Dos presos identificados pelo sistema nesse levantamento mais recente, 21% tinham mandados por tráfico de drogas, 16% por roubo e 10,6% por homicídio. 
Outro feito da estratégia foram as prisões de três homens – de 57, 53 e 35 anos – que tinham mandados de prisão em aberto por homicídio em um intervalo de 45 minutos. Eles foram capturados na última quinta-feira (10), entre 8h20 e 9h05.
Essas prisões mostram que fugir da Justiça está mesmo se tornando uma tarefa complicada, pelo menos para quem sai às ruas.

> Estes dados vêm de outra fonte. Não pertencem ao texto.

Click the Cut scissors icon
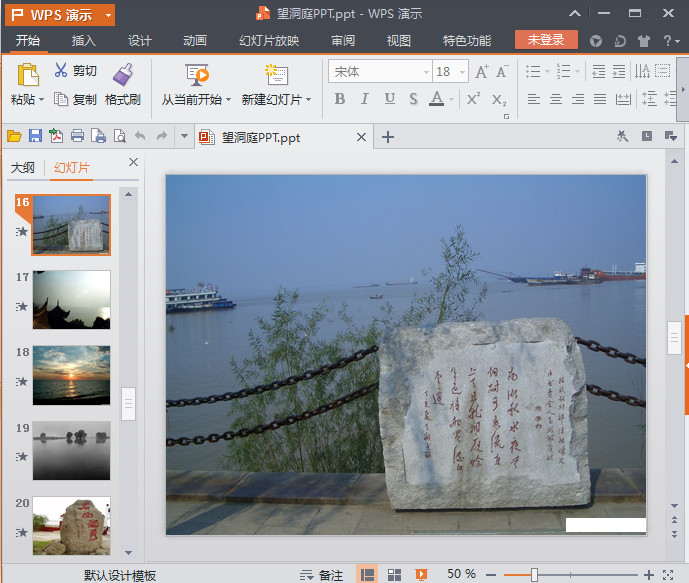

Em outras cidades brasileiras, nem mesmo estar na multidão de uma torcida de futebol continua sendo seguro para quem tem mandado de prisão aberto: o Jornal Nacional, na segunda-feira (14), trouxe reportagem mostrando como o sistema de reconhecimento facial nos estádios, obrigatório naqueles com capacidade superior a 20 mil torcedores, tem impacto na segurança pública.
O sistema, sabe-se, não é infalível. Além da inteligência artificial que consegue identificar os suspeitos, é necessária uma boa dose de inteligência humana para confirmar se a pessoa procurada é de fato aquela encontrada levando sua vida nos espaços públicos monitorados. Em outros lugares em que a tecnologia é utilizada, há casos de falhas causadas por vieses raciais, um problema grave. No Espírito Santo, contudo, a Sesp informou que não há registro de erro nas abordagens já realizadas.
A tecnologia está trazendo resultados consistentes para a segurança pública, e esse número expressivo de prisões comprova essa afirmação. Está cada vez mais difícil para quem comete crimes permanecer no anonimato no meio da multidão, as câmeras estão de olho o tempo todo em quem tem pendências com a Justiça.